13. Bunlara inanmayanlara bunları ispatlamak o kadar zor değilmiş. Nasıl mı? Anlatıyorum…

14. Şu anda dünya ile Ay arasındaki boşluk Güneş sistemi içindeki mesafelerle kıyaslandığında çok kısa bir mesafe. Bir örnekle açıklayayım. Dünya’dan kalkan bir roket Ay’a aynı gün içinde gidebilirken bize en yakın gezegen olan Mars’a 150-300 gün arasında bir sürede (şimdiye kadar gönderilen roketlerin ulaştıkları süreler bu arada seyrediyor) gidebiliyor. Güneşe en uzak gezegen olan Plüto ise dünyanın güneşe olan uzaklığının 40 katı kadar güneşten uzaktır. Yani Güneş’i İzmir’e koysak, Dünya’yı Salihi’ye, Pluto’yu ise Moğolistan civarında bir yere koymamız gerekir.

Bu sebeple bu gezegene gitmek 8-9 yıl sürüyormuş. Bu açıklamalardan da anlaşıldığı gibi Güneş sistemi, Evren’in geneli gibi, çok az maddeden ama çok büyük boşluktan (veya karanlık maddeden) oluşmaktadır. Güneş etrafında dönen tüm gezegenler Dünya ile Ay arasına sığabilmekte ve hatta boş yer biler kalmaktadır. Tüm gezegenleri toplayıp Güneşe atsak güneş çok fazla büyümez. Yani güneş sistemindeki güneş ve etrafında dolaşan gezegenler, içinde dolaştıkları boşluğa göre çok önemsiz bir yer kaplamaktadırlar.

15. Bu kadarla kalmayarak devam ediyorum. Aynen güneş sisteminde olduğu gibi, maddeyi oluşturan proton ve nötron’dan müteşekkil çekirdek ile etrafında dolaşan elektronlar arasındaki mesafe de çok büyükmüş. Ne kadar büyük olduğunu şöyle anlatalım. Eğer elektronları aradaki boşluğu alarak çekirdeğe yapıştırırsak Dünya bir futbol topundan daha küçük olurmuş. Buradan da anlaşılacağı gibi evren ve güneş sistemi gibi atomlar da daha çok boşluktan oluşuyor.

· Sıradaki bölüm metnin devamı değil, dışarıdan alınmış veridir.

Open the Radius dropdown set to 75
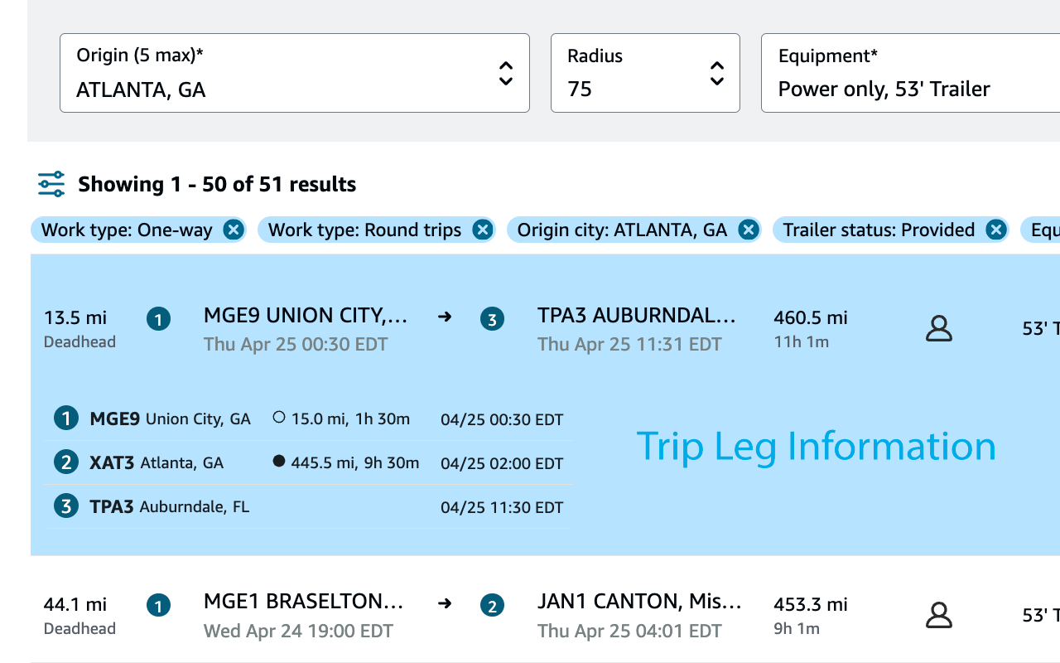 644,73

Bir de atomun çekirdeğindeki proton ve nötron arasındaki boşluğu, daha da ileri giderek bu proton ve nötronları oluşturan quarklar arasındaki boşluğu kapatırsak dünya rahatça cebe sığacak kadar küçülüyor. Şimdi bunu güneş sistemi, galaksiler ve evren boyutunda uygularsak aslında madde ihmal edilebilecek kadar az evrende. Var olan yapı büyük bir boşluk. Yani tüm evren, benim çalışma odama (Çalışma odam oldukça küçük olmasına rağmen.) sığar ve bana da yer kalır. Ve bu boşlukta farklı frekans yapılarında birbiri içinde milyonlarca ve hatta milyarlarca evrenin aynı anda var olması mümkün (müş.)

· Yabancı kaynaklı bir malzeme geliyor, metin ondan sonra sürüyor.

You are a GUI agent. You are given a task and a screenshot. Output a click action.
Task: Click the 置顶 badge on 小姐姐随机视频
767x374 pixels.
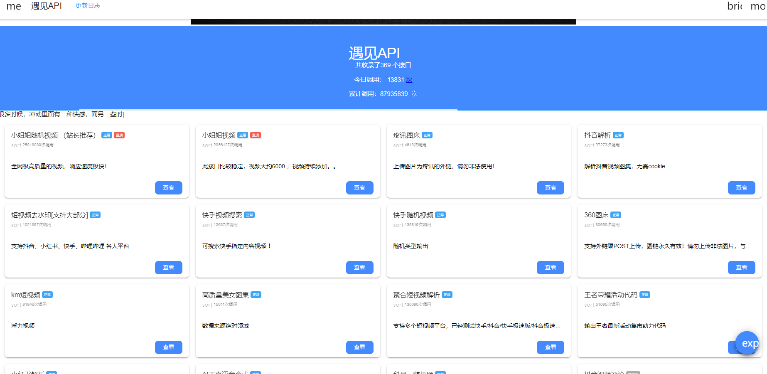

16. Yine bir yabancı bilim adamı şunu söyledi: ”Evren yoktan var olmuş ve aslında bizim şimdiye kadar anladığımız anlamda var bile değildir.” Ne demek istiyor? Acaba araştıra araştıra İbnül Arabi’nin dediği gibi ”Hiçbir şey yoktur. Sadece Tanrı vardır. Tanrıdan ayrı veya onun dışında hiçbir şey yoktur. Var olan her şey tanrının görüntüsüdür ama tanrı bu görüntüden daha aşkındır.” mı demek istiyor? Ya da Spinoza’yı mı doğruluyor? Pananteistlerin yüzyıllarca önce söyledikleri doğru muymuş? Ben anlamadım. Anlayan varsa bana da anlatırsa sevinirim.

17. Son bir şey söyleyip mevzuyu kapatacağım. Biz şu anda yaptığımız şeyleri neye göre yapıyoruz? Bana böyle bir soru sorulsaydı kısaca şöyle cevap verirdim: Geçmişte yaşadıklarımızdan çıkardığımız dersler ve bu günkü ihtiyaçlarımıza göre. Ama bu da yanlışmış. Fizikçiler şu anın gerçekte var olmadığını, bu anın sadece bizim algımızın yarattığı bir yanılsama olduğunu iddia ediyorlar.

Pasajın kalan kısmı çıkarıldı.